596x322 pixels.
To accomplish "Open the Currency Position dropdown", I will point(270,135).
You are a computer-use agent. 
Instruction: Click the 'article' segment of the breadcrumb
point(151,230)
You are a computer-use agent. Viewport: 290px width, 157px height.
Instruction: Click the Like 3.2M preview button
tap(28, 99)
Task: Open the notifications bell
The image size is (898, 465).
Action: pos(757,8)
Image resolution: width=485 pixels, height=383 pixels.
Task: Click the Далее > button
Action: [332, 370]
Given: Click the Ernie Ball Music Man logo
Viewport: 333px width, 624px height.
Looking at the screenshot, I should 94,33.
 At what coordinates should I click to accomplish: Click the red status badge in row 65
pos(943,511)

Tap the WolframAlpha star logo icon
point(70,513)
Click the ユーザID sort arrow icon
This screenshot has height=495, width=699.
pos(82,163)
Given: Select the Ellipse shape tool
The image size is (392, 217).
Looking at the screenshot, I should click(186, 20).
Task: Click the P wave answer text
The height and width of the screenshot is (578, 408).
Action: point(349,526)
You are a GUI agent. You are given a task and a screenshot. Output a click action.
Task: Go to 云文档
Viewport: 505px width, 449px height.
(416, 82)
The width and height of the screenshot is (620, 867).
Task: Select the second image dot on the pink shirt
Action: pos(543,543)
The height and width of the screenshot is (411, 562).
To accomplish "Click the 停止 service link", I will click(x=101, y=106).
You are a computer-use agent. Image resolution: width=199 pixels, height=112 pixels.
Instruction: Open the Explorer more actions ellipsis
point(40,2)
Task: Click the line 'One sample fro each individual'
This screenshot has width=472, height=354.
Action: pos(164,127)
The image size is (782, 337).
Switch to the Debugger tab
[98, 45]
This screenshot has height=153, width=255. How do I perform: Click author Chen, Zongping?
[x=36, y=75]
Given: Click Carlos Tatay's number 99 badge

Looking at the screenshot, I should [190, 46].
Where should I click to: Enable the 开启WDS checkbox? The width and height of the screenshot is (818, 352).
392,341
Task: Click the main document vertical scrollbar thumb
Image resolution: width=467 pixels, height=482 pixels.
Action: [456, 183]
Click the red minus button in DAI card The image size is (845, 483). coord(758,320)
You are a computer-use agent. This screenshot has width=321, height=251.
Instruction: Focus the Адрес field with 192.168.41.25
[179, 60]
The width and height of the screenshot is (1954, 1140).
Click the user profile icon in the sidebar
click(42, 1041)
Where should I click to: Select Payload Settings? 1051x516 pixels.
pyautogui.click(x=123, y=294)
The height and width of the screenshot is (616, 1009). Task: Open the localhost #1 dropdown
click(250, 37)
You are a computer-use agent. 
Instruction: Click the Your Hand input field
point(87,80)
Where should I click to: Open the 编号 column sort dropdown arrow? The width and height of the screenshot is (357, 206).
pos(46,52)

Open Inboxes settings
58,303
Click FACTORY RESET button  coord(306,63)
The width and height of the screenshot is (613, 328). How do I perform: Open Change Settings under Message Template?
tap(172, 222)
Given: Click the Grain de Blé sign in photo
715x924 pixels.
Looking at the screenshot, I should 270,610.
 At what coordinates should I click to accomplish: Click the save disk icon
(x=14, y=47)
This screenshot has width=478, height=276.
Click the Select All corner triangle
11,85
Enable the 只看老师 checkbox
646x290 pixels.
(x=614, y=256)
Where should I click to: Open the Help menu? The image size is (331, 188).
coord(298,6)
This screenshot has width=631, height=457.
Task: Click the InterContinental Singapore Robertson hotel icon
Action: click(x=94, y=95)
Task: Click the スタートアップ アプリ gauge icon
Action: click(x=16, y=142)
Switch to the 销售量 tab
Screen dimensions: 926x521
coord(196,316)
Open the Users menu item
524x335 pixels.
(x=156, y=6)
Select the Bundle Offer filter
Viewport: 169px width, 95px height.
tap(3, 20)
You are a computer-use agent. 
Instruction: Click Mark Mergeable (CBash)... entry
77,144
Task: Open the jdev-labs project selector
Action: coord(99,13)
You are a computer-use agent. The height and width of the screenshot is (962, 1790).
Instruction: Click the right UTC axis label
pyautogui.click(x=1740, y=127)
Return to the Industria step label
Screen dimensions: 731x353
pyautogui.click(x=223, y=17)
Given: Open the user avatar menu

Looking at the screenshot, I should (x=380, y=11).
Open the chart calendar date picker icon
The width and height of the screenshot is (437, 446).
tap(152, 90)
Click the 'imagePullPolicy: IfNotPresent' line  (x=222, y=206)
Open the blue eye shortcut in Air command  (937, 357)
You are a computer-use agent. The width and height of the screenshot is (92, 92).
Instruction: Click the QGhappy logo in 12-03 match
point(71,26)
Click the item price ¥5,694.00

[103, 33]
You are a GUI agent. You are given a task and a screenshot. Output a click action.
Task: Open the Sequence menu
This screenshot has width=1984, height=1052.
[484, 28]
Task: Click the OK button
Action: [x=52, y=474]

######

Set exercise: Copy the whole listing above line for line, with no changes to wording, spacing, or order.

Result for this task:
596x322 pixels.
To accomplish "Open the Currency Position dropdown", I will point(270,135).
You are a computer-use agent. 
Instruction: Click the 'article' segment of the breadcrumb
point(151,230)
You are a computer-use agent. Viewport: 290px width, 157px height.
Instruction: Click the Like 3.2M preview button
tap(28, 99)
Task: Open the notifications bell
The image size is (898, 465).
Action: pos(757,8)
Image resolution: width=485 pixels, height=383 pixels.
Task: Click the Далее > button
Action: [332, 370]
Given: Click the Ernie Ball Music Man logo
Viewport: 333px width, 624px height.
Looking at the screenshot, I should 94,33.
 At what coordinates should I click to accomplish: Click the red status badge in row 65
pos(943,511)

Tap the WolframAlpha star logo icon
point(70,513)
Click the ユーザID sort arrow icon
This screenshot has height=495, width=699.
pos(82,163)
Given: Select the Ellipse shape tool
The image size is (392, 217).
Looking at the screenshot, I should click(186, 20).
Task: Click the P wave answer text
The height and width of the screenshot is (578, 408).
Action: point(349,526)
You are a GUI agent. You are given a task and a screenshot. Output a click action.
Task: Go to 云文档
Viewport: 505px width, 449px height.
(416, 82)
The width and height of the screenshot is (620, 867).
Task: Select the second image dot on the pink shirt
Action: pos(543,543)
The height and width of the screenshot is (411, 562).
To accomplish "Click the 停止 service link", I will click(x=101, y=106).
You are a computer-use agent. Image resolution: width=199 pixels, height=112 pixels.
Instruction: Open the Explorer more actions ellipsis
point(40,2)
Task: Click the line 'One sample fro each individual'
This screenshot has width=472, height=354.
Action: pos(164,127)
The image size is (782, 337).
Switch to the Debugger tab
[98, 45]
This screenshot has height=153, width=255. How do I perform: Click author Chen, Zongping?
[x=36, y=75]
Given: Click Carlos Tatay's number 99 badge

Looking at the screenshot, I should [190, 46].
Where should I click to: Enable the 开启WDS checkbox? The width and height of the screenshot is (818, 352).
392,341
Task: Click the main document vertical scrollbar thumb
Image resolution: width=467 pixels, height=482 pixels.
Action: [456, 183]
Click the red minus button in DAI card The image size is (845, 483). coord(758,320)
You are a computer-use agent. This screenshot has width=321, height=251.
Instruction: Focus the Адрес field with 192.168.41.25
[179, 60]
The width and height of the screenshot is (1954, 1140).
Click the user profile icon in the sidebar
click(42, 1041)
Where should I click to: Select Payload Settings? 1051x516 pixels.
pyautogui.click(x=123, y=294)
The height and width of the screenshot is (616, 1009). Task: Open the localhost #1 dropdown
click(250, 37)
You are a computer-use agent. 
Instruction: Click the Your Hand input field
point(87,80)
Where should I click to: Open the 编号 column sort dropdown arrow? The width and height of the screenshot is (357, 206).
pos(46,52)

Open Inboxes settings
58,303
Click FACTORY RESET button  coord(306,63)
The width and height of the screenshot is (613, 328). How do I perform: Open Change Settings under Message Template?
tap(172, 222)
Given: Click the Grain de Blé sign in photo
715x924 pixels.
Looking at the screenshot, I should 270,610.
 At what coordinates should I click to accomplish: Click the save disk icon
(x=14, y=47)
This screenshot has width=478, height=276.
Click the Select All corner triangle
11,85
Enable the 只看老师 checkbox
646x290 pixels.
(x=614, y=256)
Where should I click to: Open the Help menu? The image size is (331, 188).
coord(298,6)
This screenshot has width=631, height=457.
Task: Click the InterContinental Singapore Robertson hotel icon
Action: click(x=94, y=95)
Task: Click the スタートアップ アプリ gauge icon
Action: click(x=16, y=142)
Switch to the 销售量 tab
Screen dimensions: 926x521
coord(196,316)
Open the Users menu item
524x335 pixels.
(x=156, y=6)
Select the Bundle Offer filter
Viewport: 169px width, 95px height.
tap(3, 20)
You are a computer-use agent. 
Instruction: Click Mark Mergeable (CBash)... entry
77,144
Task: Open the jdev-labs project selector
Action: coord(99,13)
You are a computer-use agent. The height and width of the screenshot is (962, 1790).
Instruction: Click the right UTC axis label
pyautogui.click(x=1740, y=127)
Return to the Industria step label
Screen dimensions: 731x353
pyautogui.click(x=223, y=17)
Given: Open the user avatar menu

Looking at the screenshot, I should (x=380, y=11).
Open the chart calendar date picker icon
The width and height of the screenshot is (437, 446).
tap(152, 90)
Click the 'imagePullPolicy: IfNotPresent' line  (x=222, y=206)
Open the blue eye shortcut in Air command  (937, 357)
You are a computer-use agent. The width and height of the screenshot is (92, 92).
Instruction: Click the QGhappy logo in 12-03 match
point(71,26)
Click the item price ¥5,694.00

[103, 33]
You are a GUI agent. You are given a task and a screenshot. Output a click action.
Task: Open the Sequence menu
This screenshot has width=1984, height=1052.
[484, 28]
Task: Click the OK button
Action: [x=52, y=474]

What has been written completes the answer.